IGN: We posted a big interview with Phil Spencer and one of the great things he said about the game’s shadow fall was the idea of ​​Tango.

John Johan: Tango will not take credit for this, it will be an idea of ​​the marketing team. They pushed him through. We knew Hi-Fi RUSH was a very big departure from what we had done before, but we also knew we had something very special to begin with.

This isn’t a horror game from a horror studio, so there may be some initial “maybe” questions. When we were looking at the idea of ​​shadowfall, we thought we’d just let people decide for themselves and play the game, basically. Because we got a lot of reports when people first saw the game internally, they said, “This looks like fun. I want to play it now.”

We weren’t trying to give people the wrong idea, to make them think, “Oh, this is a lower quality thing” or anything like that. We can show them right away. We were very confident in the product we had. I think that worked for our title.”

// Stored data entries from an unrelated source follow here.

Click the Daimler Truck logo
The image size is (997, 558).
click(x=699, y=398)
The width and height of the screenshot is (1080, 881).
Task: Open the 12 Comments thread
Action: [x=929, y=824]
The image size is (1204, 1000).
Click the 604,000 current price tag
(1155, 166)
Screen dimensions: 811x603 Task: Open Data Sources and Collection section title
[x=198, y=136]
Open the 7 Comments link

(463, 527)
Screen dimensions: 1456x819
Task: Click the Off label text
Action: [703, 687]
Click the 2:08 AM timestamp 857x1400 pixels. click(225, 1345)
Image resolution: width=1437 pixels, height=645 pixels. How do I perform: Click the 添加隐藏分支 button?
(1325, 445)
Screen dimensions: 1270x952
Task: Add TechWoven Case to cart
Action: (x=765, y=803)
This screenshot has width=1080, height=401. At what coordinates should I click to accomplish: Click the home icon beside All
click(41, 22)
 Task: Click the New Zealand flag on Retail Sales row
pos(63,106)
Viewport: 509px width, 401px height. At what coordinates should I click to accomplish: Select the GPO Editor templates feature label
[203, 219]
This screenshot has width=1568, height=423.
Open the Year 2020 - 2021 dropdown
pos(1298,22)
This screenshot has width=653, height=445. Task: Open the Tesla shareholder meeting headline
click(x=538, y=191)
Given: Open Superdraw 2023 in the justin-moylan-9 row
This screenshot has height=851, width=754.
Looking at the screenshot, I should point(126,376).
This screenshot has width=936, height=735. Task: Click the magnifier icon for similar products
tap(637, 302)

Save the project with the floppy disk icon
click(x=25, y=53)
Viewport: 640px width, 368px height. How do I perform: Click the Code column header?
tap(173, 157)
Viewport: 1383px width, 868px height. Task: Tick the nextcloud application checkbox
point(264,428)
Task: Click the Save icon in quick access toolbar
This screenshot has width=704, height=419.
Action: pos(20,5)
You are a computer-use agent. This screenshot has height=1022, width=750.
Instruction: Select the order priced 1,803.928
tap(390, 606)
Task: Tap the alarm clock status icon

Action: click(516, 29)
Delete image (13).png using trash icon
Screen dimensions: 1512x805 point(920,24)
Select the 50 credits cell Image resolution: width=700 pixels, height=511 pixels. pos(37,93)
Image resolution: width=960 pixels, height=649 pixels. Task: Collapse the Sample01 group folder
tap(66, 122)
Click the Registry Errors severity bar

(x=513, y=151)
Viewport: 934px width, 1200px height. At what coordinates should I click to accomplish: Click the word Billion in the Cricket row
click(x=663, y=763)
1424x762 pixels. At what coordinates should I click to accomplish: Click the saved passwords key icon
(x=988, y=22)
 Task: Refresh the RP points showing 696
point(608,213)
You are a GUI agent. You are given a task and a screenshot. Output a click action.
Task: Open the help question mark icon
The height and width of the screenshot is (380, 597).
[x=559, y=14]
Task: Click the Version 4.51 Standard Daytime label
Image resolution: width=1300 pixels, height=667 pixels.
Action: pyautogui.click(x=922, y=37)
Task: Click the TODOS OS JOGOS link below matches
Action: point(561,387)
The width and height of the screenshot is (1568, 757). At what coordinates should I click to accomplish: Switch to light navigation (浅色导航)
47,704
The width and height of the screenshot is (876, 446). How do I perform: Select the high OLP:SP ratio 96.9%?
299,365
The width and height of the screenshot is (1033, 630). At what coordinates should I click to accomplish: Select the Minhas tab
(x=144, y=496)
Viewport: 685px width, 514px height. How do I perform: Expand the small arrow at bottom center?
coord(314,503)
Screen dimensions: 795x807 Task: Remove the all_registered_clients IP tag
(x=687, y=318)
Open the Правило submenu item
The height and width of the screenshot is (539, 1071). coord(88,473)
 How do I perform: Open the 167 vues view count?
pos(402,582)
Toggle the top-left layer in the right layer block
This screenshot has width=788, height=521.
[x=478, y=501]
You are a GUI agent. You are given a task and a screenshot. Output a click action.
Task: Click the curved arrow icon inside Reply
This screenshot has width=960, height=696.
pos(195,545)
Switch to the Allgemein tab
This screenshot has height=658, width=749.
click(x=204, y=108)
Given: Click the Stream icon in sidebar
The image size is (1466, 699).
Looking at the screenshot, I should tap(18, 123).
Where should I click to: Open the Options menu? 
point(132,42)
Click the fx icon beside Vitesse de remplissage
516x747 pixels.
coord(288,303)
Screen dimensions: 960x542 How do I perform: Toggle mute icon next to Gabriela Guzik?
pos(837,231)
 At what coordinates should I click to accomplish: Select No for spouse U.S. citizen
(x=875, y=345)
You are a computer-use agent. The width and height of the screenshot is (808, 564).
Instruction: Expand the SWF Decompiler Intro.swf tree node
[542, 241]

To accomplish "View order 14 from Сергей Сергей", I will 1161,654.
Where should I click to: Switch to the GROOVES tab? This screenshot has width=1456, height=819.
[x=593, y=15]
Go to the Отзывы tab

I think it was important to just show that we can do more than [horror] and did it well

IGN: I think one of the advantages is something like Xbox Game Pass where people with the subscription can just dive right in. Was this also considered?

John Johan: Oh yes, that was absolutely part of everything. Again, if you’re going to ask someone to buy something in the shadows, you’re probably going to get a lot of skepticism, but the fact that Game Pass exists allows people to pretty much, what you’d say, theoretically demo. But this is not a demo, but the full game. They can just play and they can almost naturally talk about the game, talk to their friends, tell them how cool it is. That’s what we hoped for, because we knew deep down that it was something special.

Internally, people wouldn’t stop talking about it. In fact, that’s how it was built at Bethesda. I think it’s a whole other story of how a game like this can come out of Bethesda, because internally, some people have played it and talked about it to each other… They’re like, “Did you see that game that you doing there?” There’s this weird kind of viral positivity just playing this game, and Game Pass just felt like a great opportunity to let something that’s maybe a little complicated, or maybe people might be skeptical of, lose that skepticism right away. by just playing it.

So far, from the comments we’ve seen, people seem to really understand what we’ve been trying to do. We even saw that there was some skepticism in the launch trailer. People said, “I don’t know…” And then people said, “No, wait. I just downloaded this. You have to try this, you have to see this.” Kinda exactly what we were hoping for, but credit to the marketing and PR team for pulling it off.

Matt TM Kim is IGN’s Senior Features Editor. You can reach it @lawoftd.

This interview has been edited for length and clarity.